**Stored items**
○ ○ ○

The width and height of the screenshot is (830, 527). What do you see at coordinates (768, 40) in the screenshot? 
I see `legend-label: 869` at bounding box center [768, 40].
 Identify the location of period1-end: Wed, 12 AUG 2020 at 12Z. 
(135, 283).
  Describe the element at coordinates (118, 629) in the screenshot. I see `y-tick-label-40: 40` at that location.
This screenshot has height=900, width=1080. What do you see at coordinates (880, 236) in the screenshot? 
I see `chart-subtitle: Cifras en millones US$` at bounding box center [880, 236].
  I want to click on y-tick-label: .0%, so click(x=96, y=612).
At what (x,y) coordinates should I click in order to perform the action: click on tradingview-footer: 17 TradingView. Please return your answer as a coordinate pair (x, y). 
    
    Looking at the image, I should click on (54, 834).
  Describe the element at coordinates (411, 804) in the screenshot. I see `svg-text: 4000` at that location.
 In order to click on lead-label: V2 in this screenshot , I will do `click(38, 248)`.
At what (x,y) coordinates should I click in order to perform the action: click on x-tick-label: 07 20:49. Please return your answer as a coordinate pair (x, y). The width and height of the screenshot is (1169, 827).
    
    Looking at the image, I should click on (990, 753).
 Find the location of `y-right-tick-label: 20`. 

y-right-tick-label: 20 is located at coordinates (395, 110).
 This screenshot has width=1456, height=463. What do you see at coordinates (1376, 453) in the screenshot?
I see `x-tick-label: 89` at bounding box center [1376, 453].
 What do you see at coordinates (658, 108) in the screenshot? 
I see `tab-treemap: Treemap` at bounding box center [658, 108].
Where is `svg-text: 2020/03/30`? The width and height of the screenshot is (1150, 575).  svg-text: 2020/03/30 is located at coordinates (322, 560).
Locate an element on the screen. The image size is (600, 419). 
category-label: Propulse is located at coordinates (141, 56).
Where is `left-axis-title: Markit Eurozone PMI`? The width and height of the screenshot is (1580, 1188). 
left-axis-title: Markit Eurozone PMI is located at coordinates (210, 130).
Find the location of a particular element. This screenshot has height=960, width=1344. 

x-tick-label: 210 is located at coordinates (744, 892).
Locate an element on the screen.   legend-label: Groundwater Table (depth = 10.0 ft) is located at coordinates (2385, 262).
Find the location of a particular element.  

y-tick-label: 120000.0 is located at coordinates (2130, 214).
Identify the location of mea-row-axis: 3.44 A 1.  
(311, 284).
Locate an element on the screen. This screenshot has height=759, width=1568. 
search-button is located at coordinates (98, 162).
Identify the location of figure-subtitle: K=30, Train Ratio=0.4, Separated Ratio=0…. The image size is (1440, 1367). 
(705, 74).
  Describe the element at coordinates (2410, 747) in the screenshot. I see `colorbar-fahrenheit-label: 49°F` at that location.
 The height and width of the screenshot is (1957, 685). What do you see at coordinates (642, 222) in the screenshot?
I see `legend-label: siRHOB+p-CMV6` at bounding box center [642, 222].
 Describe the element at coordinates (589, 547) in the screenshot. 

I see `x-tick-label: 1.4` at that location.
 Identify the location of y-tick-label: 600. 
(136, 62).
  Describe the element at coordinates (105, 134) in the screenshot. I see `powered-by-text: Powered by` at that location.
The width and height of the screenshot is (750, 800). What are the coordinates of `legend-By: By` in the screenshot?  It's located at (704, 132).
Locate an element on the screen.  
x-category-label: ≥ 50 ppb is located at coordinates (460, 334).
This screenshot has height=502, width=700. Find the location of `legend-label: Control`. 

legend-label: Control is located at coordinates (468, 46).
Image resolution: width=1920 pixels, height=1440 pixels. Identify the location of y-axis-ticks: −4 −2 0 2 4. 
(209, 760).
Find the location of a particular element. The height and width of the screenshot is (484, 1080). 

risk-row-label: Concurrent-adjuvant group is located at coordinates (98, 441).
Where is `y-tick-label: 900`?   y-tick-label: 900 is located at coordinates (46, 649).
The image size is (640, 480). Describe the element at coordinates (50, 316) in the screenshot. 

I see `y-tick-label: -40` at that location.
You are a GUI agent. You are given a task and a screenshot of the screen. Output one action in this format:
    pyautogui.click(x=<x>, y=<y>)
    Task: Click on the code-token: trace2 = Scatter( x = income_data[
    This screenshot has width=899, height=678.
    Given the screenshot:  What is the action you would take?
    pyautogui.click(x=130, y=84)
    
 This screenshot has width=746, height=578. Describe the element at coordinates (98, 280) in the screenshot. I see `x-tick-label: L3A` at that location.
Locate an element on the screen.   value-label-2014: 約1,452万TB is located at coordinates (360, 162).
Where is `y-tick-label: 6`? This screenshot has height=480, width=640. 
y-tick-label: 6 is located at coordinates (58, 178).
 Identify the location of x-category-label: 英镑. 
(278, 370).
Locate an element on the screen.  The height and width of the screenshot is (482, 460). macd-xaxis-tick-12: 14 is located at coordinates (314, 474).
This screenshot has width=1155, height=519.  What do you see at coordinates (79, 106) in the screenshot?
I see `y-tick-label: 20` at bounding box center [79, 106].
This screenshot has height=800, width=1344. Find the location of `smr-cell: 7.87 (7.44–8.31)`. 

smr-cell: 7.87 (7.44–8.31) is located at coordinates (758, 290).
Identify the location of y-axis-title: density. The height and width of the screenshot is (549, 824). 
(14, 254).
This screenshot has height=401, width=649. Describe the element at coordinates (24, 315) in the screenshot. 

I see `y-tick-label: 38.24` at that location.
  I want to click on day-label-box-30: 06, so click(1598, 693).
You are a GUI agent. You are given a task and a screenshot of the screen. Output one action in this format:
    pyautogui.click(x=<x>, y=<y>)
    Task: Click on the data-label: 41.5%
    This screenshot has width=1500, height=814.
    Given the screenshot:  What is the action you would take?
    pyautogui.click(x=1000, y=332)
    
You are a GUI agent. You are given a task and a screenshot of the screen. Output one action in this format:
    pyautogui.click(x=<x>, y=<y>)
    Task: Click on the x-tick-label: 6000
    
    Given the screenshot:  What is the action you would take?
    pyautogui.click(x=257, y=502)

○ ○ ○

**WHAT NEEDS TO BE DONE**
Count the lines above that contain the word "order", treating upper and lower case as different, and give only the number.

**RESULT FOR THIS TASK**
3